But HIllary Clinton agreed to meet with the protests after the event, even offering to allow the media in, which protesters refused. Today Clinton's campaign released a transcript of the meeting while the protesters released video

The activists said they wanted Clinton to address her husband's role in perpetuating "white supremacist violence against communities of color" when he was president in the 90s and pushed tough on crime policies that contributed to increasing rates of incarceration, especially for behavior, mostly drug use, that was inherently non-violent. 

Clinton drew on the same excuse other politicians have used to defend positions they held that were popular when they held them but aren's so much now, telling protesters the 80s and the 90s (which ended just 16 years ago) were a different time with different priorities and what was important was focusing on solutions now. 

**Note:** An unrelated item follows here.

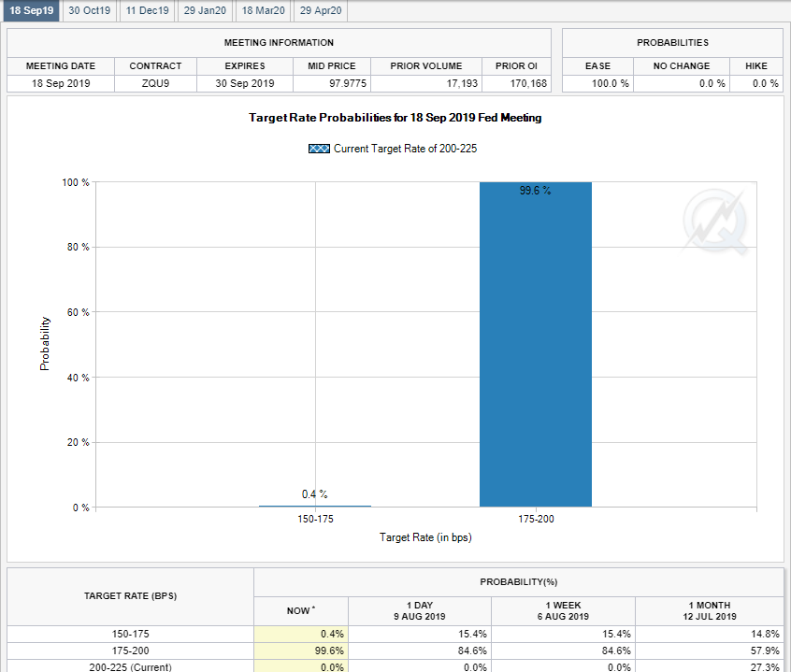Switch to the 29 Jan20 tab
The height and width of the screenshot is (672, 791).
205,11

Clinton also criticized the activists for their focus. Via CNN

Look, I don't believe you change hearts," Clinton said, arguing that the movement can't change deep seated racism. "I believe you change laws, you change allocation of resources, you change the way systems operate. You're not going to change every heart. You're not. But at the end of the day, we could do a whole lot to change some hearts and change some systems and create more opportunities for people who deserve to have them, to live up to their own God-given potential." 

Hillary Clinton is right. What's more, focusing on racist hearts is a distraction from the problem and an excuse for it. If white supremacy killed Eric Garner, for example, vaguely aimed protests might suffice to release some anger and feel a sense of accomplishments. If the vigorous enforcement of petty laws—in Garner's case the sale of loose, untaxed, cigarettes—killed Eric Garner, there are attainable solutions, namely engaging the value of petty laws and their vigorous enforcement and pushing reforms that see less enforcement and fewer petty laws aimed primarily at raising revenue and hassling otherwise law-abiding people. 

While conversations about white supremacy may be important, especially for protesters who have made a movement about stemming systemic police violence a movement about themselves,  as Clinton pointed out, conversations about the policies that perpetuate systemic police violence are more important, at least when it comes to lowering the body count. But that's not a conversation that's going to be pleasant for many Democrats, whose long-term political control of cities like Detroit and Baltimore have done more to subject black people to white supremacist violence than probably any other political phenomena in the last 50 years. Democrats' policies have created failed schools, brutal cops, and corrupt governments, all in the service of creating a government worker middle class that treats marginalized residents, many of them black, like wards of the State, for which government must extract resources and impose control, by any means necessary, up to the systemic use of deadly force.